Bruno Carbone, il narcotrafficante latitante dal 2003 e arrestato nei giorni scorsi in Turchia, era stato catturato lo scorso marzo nel nord-ovest della Siria da una milizia una volta legata ad al Qaida. Lo sostiene il Foglio che cita, come fonte, un ricercatore del Washington Institute, Charles Lister, il quale, a sua volta, avrebbe avuto conferme proprio da persone in contatto con la milizia in questione, la Hayat Tahrir al Sham (Hts), formazione militante salafita attualmente attiva e coinvolta nella guerra civile siriana. Il narcotrafficante campano sarebbe stato preso a Kaftin, a nord di Idlib. Cercava di raggiungere il territorio controllato dal regime di Bashar el Assad.
Da quanto trapela stata la milizia ad agevolare il suo approdo in Turchia da cui è poi partito per Ciampino dove è stato preso in carico dalle forze dell’ordine italiane e cioè dalla Polizia di Stato, dalla Guardia di Finanza e dai Carabinieri. E’ la prima volta – viene sottolineato – che un gruppo jihadista compie un passo del genere verso un paese occidentale anche se – sembrerebbe – con la mediazione degli Emirati Arabi Uniti.
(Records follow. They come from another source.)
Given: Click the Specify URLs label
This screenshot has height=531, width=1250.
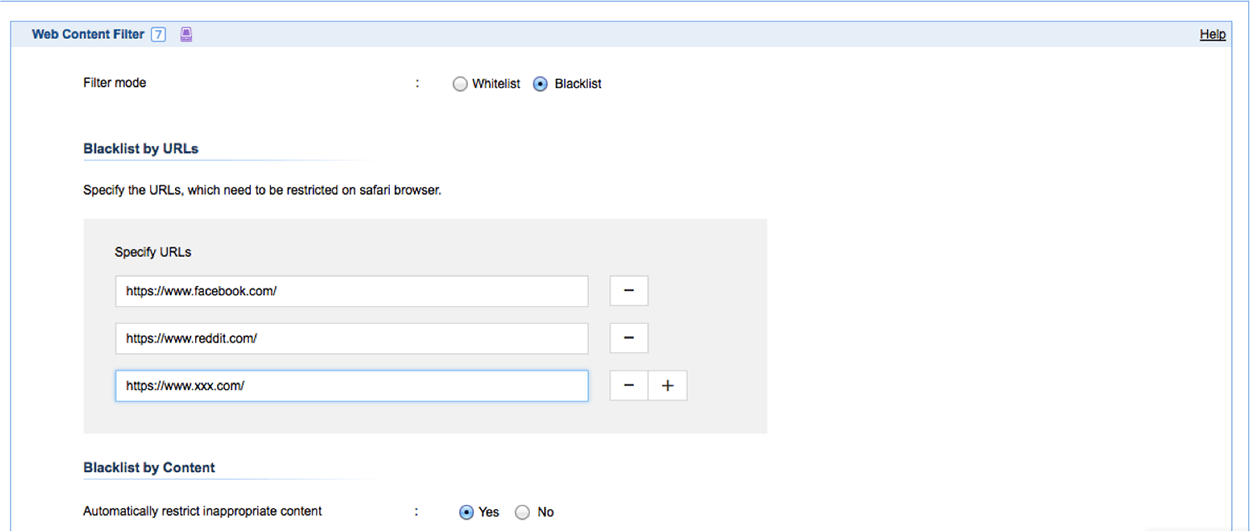Looking at the screenshot, I should tap(153, 252).
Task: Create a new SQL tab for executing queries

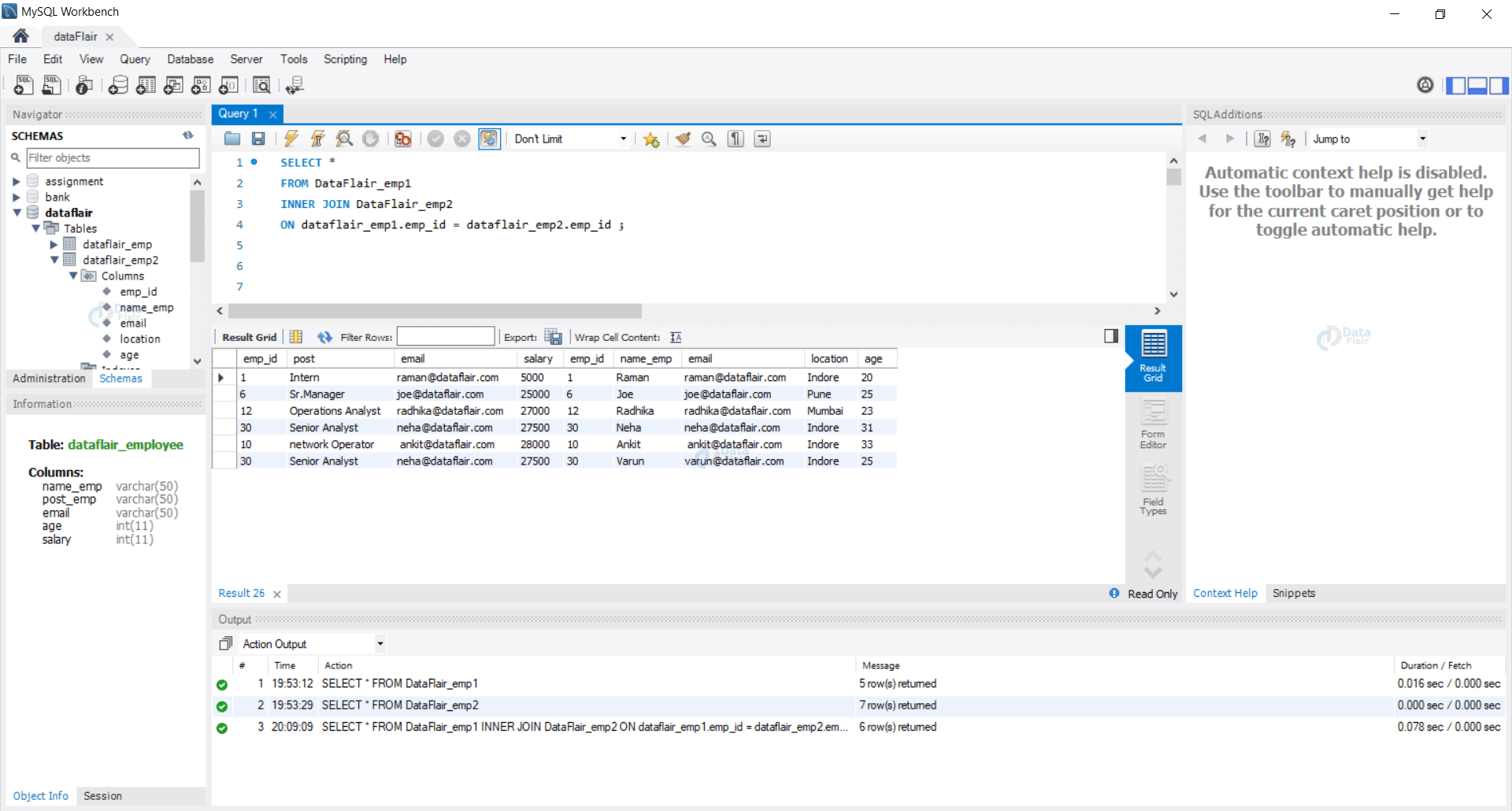Action: (23, 85)

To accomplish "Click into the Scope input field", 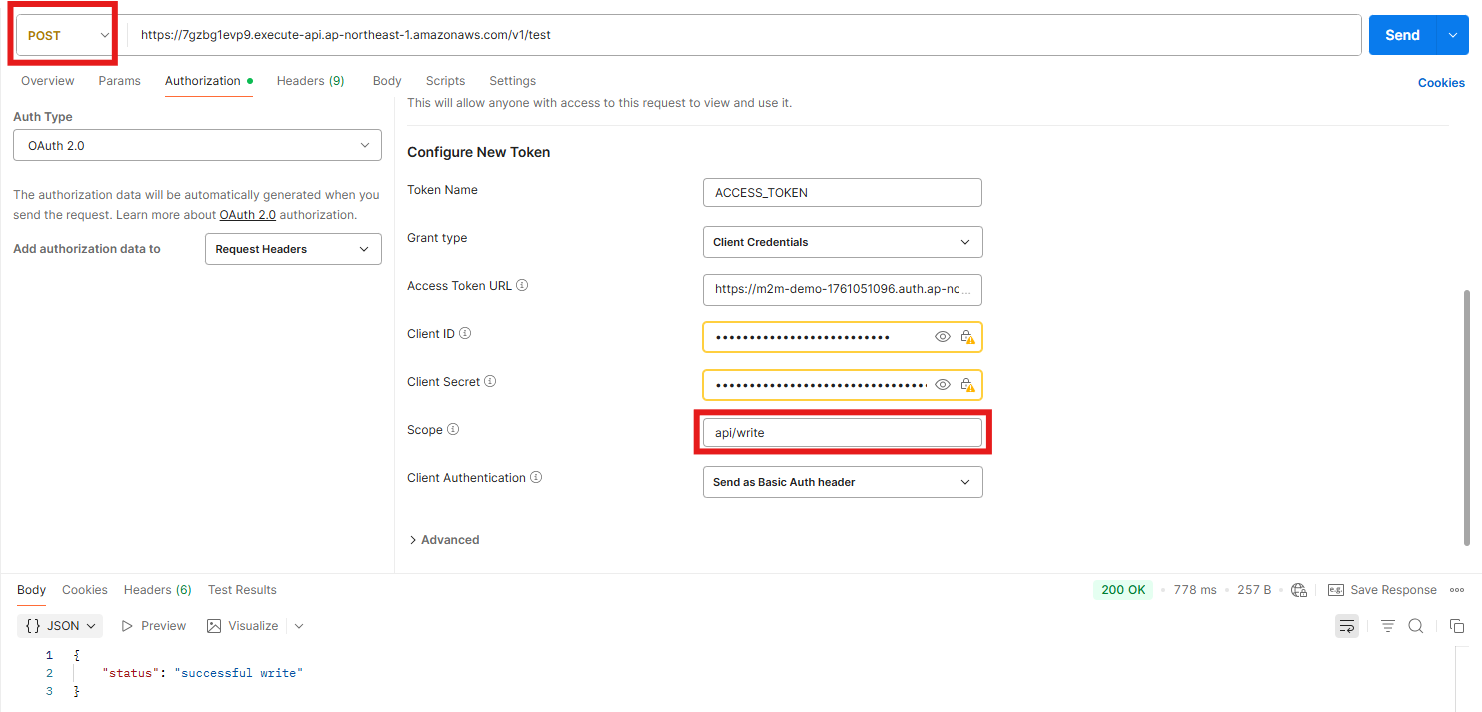I will tap(842, 433).
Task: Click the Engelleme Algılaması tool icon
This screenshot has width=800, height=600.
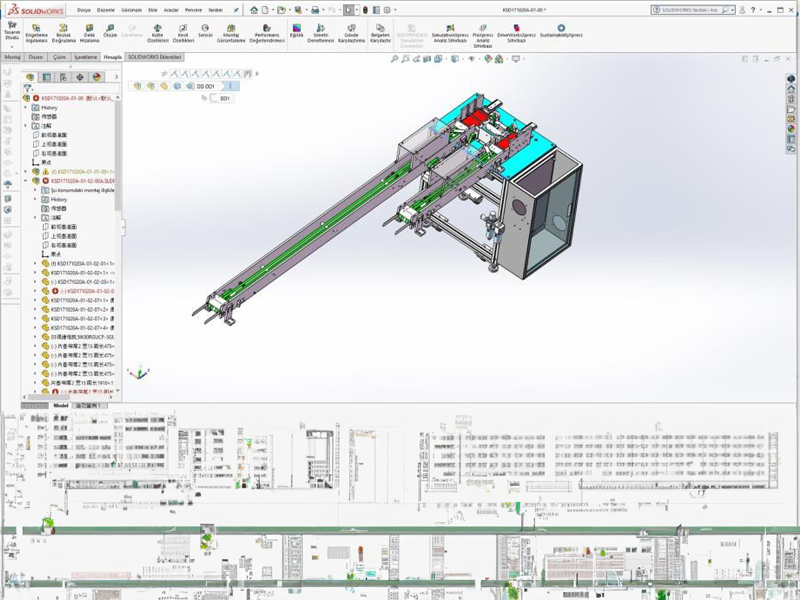Action: click(x=36, y=27)
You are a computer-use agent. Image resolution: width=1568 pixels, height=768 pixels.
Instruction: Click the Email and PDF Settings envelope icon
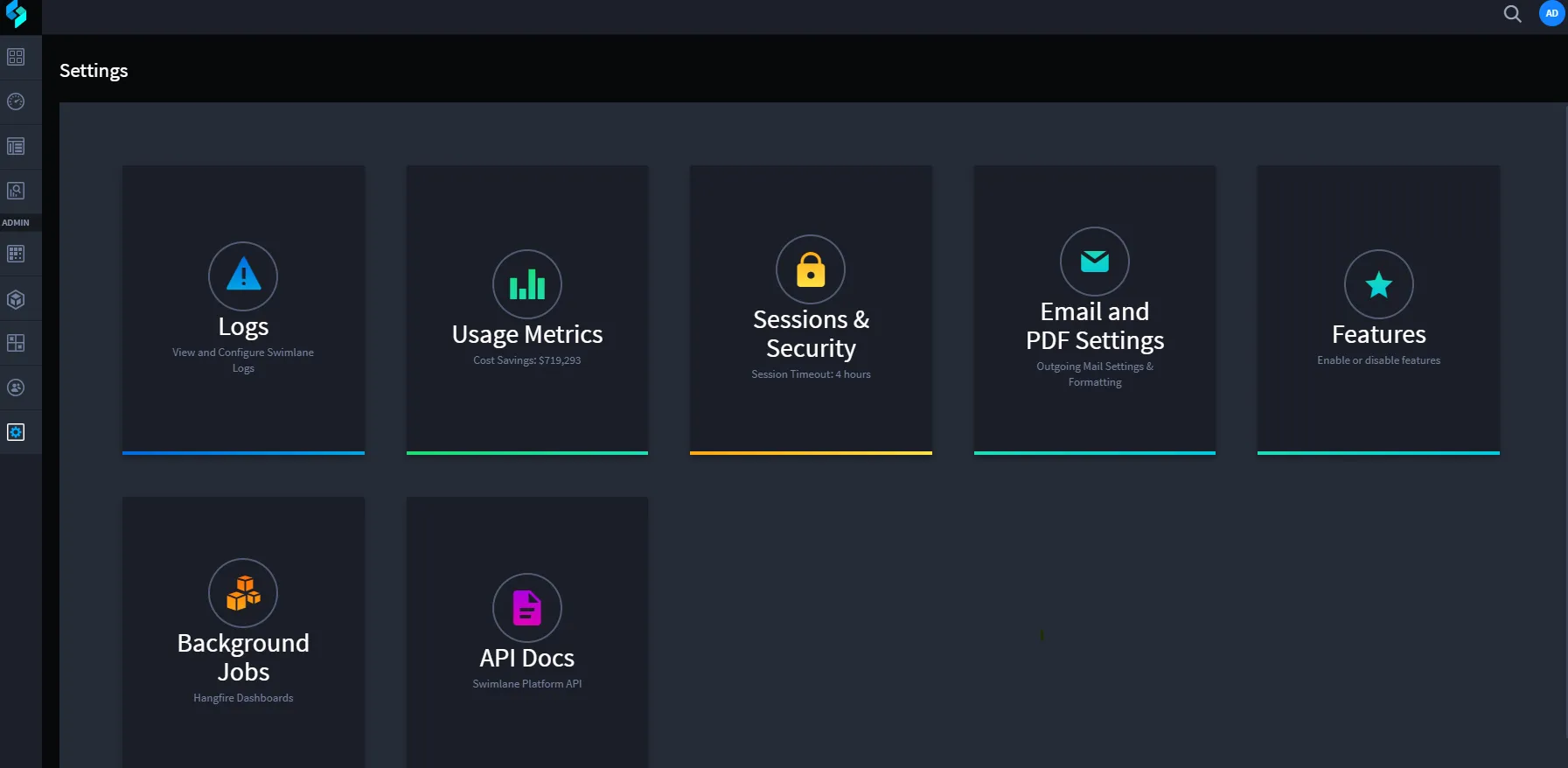coord(1095,262)
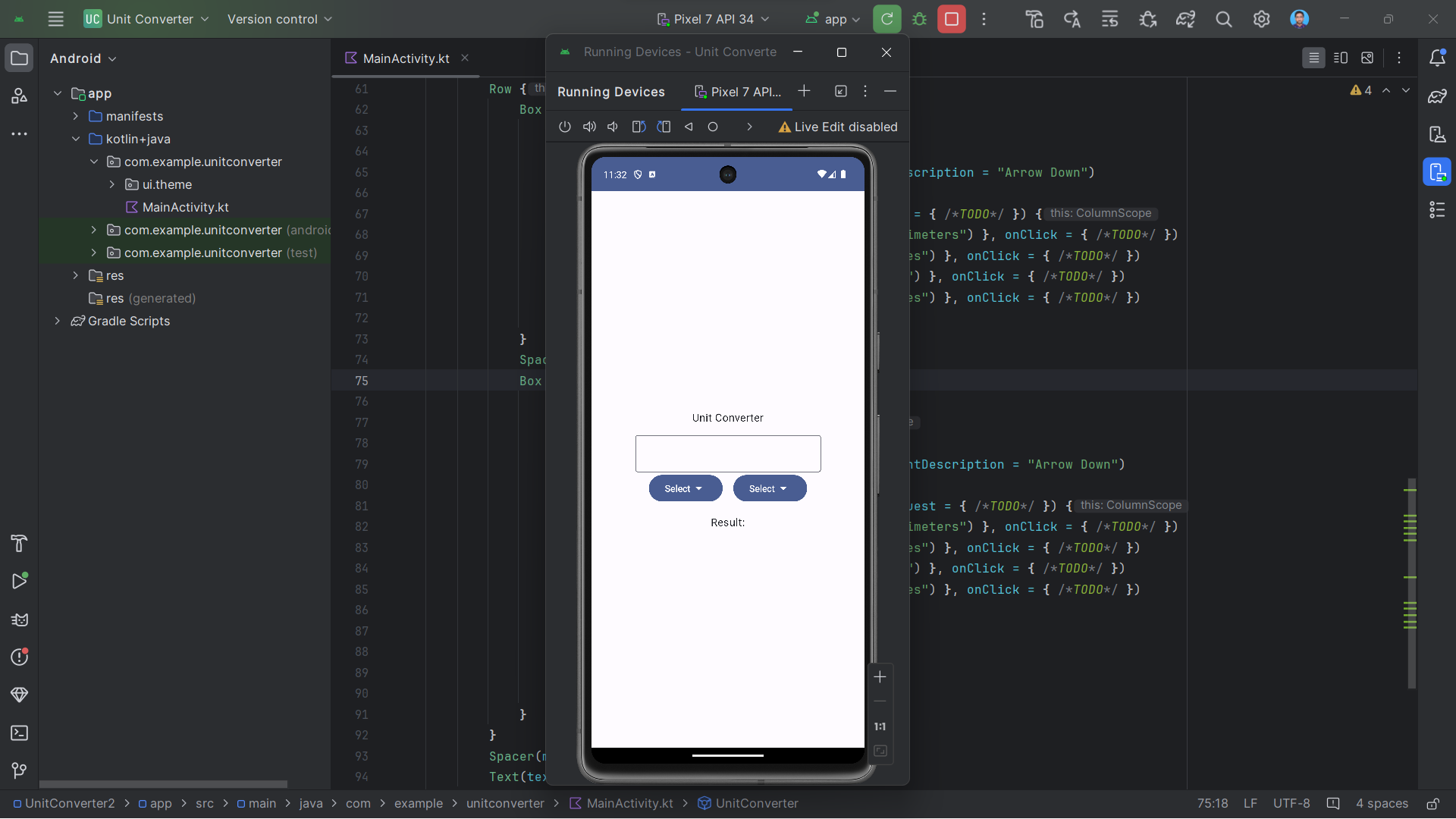The height and width of the screenshot is (819, 1456).
Task: Select the second Select dropdown button
Action: [x=769, y=488]
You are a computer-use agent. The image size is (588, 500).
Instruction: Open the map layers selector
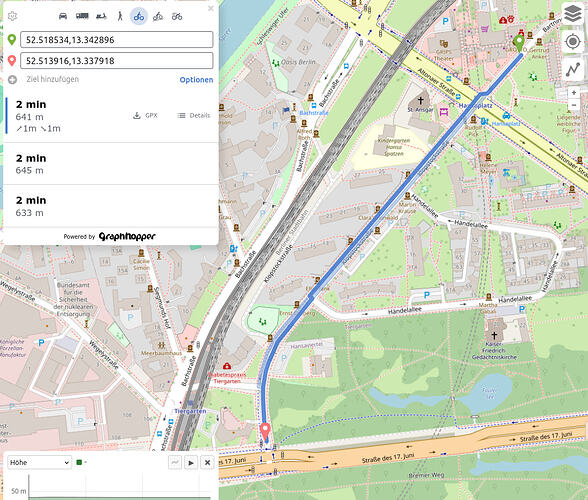tap(572, 14)
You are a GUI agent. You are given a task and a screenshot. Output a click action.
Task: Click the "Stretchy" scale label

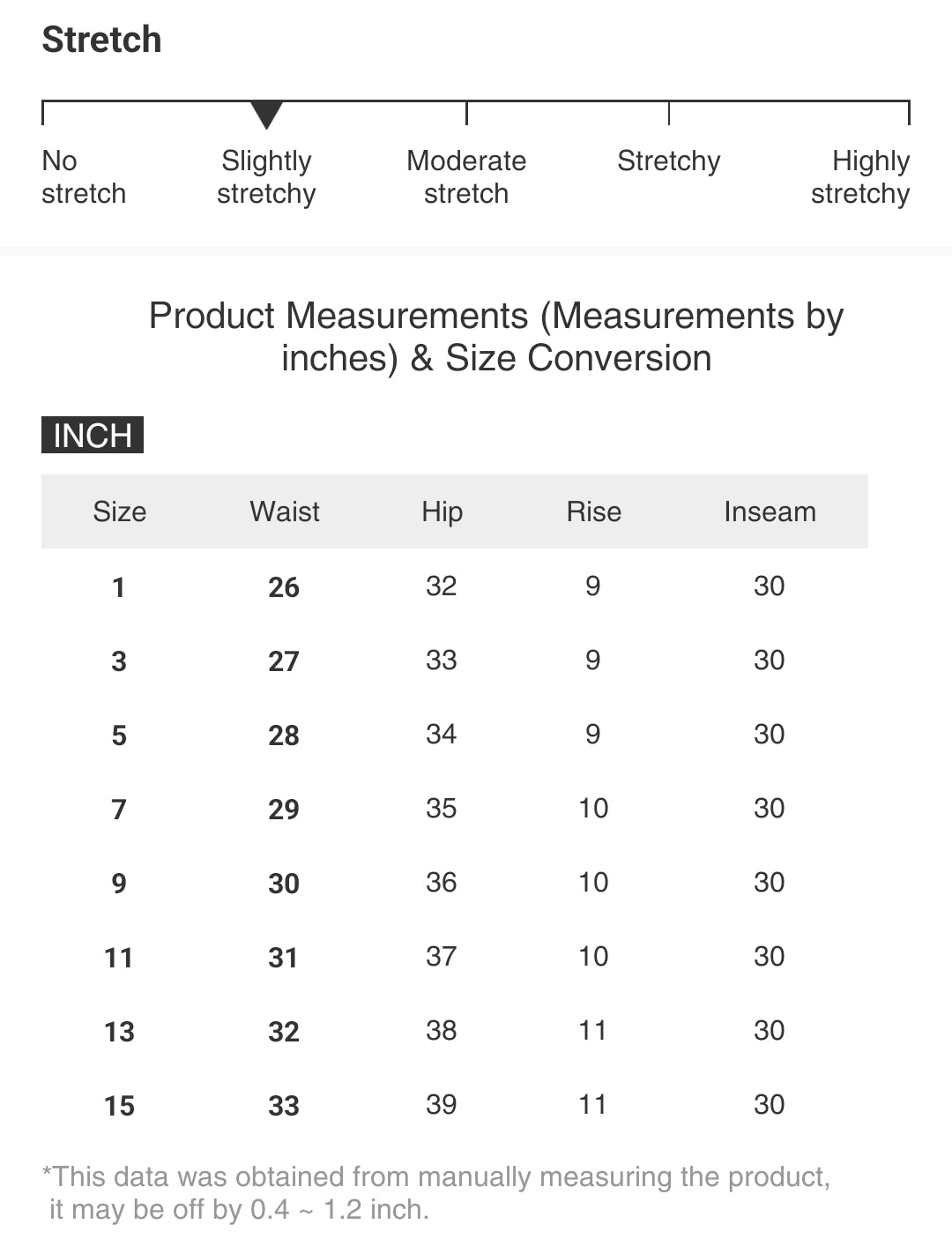tap(668, 161)
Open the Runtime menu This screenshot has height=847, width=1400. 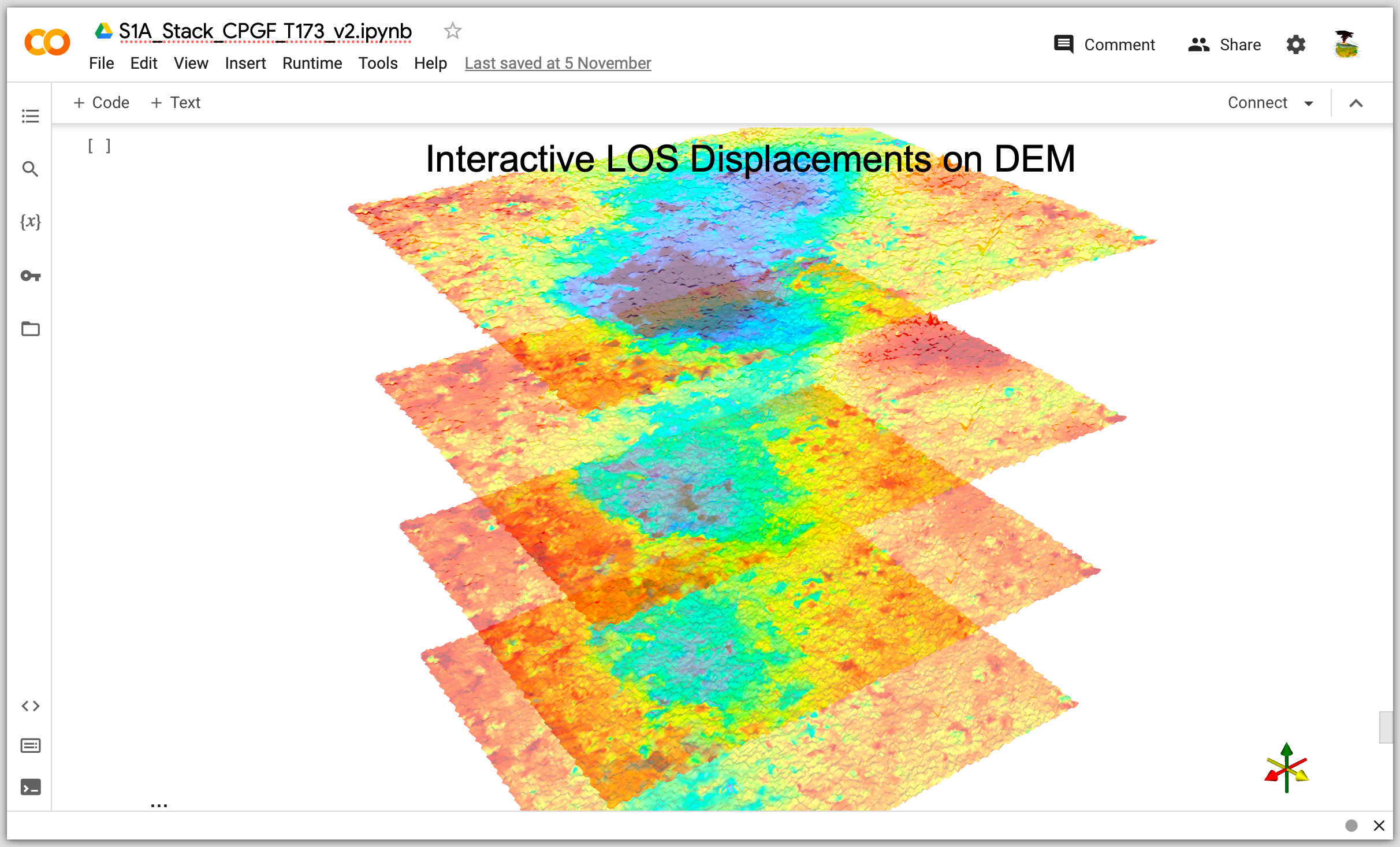pos(312,63)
Condannato a 20 anni per traffico internazionale di stupefacenti lungo la rotta Spagna-Napoli-Catania, Bruno Carbone è legato a doppio filo a uno dei principali narcos europei, Raffaele Imperiale, anche lui da qualche mese in Italia dopo essere stato arrestato a Dubai, dove anche Carbone ha trascorso parte della sua latitanza. In un primo momento, in effetti, era stato comunicato che l’arresto di Carbone era avvenuto a Dubai. Sia Carbone che Imperiale, insieme a presunti elementi di spicco di diverse cosche della ‘ndrangheta, sono stati raggiunti ieri da una delle 28 misure cautelari in carcere notificate ieri dalla Polizia di Stato e dalla Guardia di Finanza grazie alle quali è stato possibile sgominare una delle organizzazioni che gestiscono il traffico di cocaina dal Sud America al resto del mondo: si tratta di uno dei più importanti cartelli a livello mondiale.